I’ll continue these posts another night. Didn’t realize how much I actually had to say on this subject.

Here’s a biographical website of FM-2030 with articles, pictures, etc: here


Best of the Past: Abstractions

January 26, 2008

[February 27, 2005]

How can a simple thing, like a piece of art, be called abstract?

Simple. Abstraction is merely a form of us seeing. It has nothing to do with what is being seen and how complex that image may be, but rather in how that form is being seen by the viewer. For some, a painting or dance piece could be called abstract because they are missing the underlying beauty that is simple in nature- ie lines of paint or the arcs of the body in space. Anything can be seen as abstract, and yet everything is simple. It all follws a pattern, a set of rules, is contained in a physical or metaphysical way. Abstraction is the rule of nature.

Nature is abstract? No. Nature is beauty.

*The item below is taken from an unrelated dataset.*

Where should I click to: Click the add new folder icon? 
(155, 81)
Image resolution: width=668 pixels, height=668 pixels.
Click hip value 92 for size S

But beauty is an abstraction, as well, or rather a confirmation of how simple and elegant something is to the mind. But if that same mind took that same object and started repeating the imagery in their mind or said that word over and over again, the object starts to abstract itself from its inherit beauty. The simplicity and beauty still exist but the word plays tricks on you and fools you. Abstraction is the jokester of life- making you believe in something as it isn’t and ignoring the truth.

How do you get past the abstraction?

By learning how to see again- to learn how to discover again and experiment with your vision and your other senses. Expose yourself to a multiplicity of images, scents, sounds. Accustom yourself to the diversity of our world and how there is more than meets the eye. Draw objects by not how you see them but how they move or take up space. Don’t only listen to music, but dance and move to it – and don’t resist the urge to move a certain way if the music is telling you to move that way. By breaking things down into an essence, you’ll start to see things as they are deep down and not just on their physical form.

Why is it important to understand abstractions?

Because you’re missing out on a lot of great art, music, environments, and so forth, because you choose not to see everything and understand. If you can appreciate abstractions, then you’ll appreciate other human beings and make this world a better place.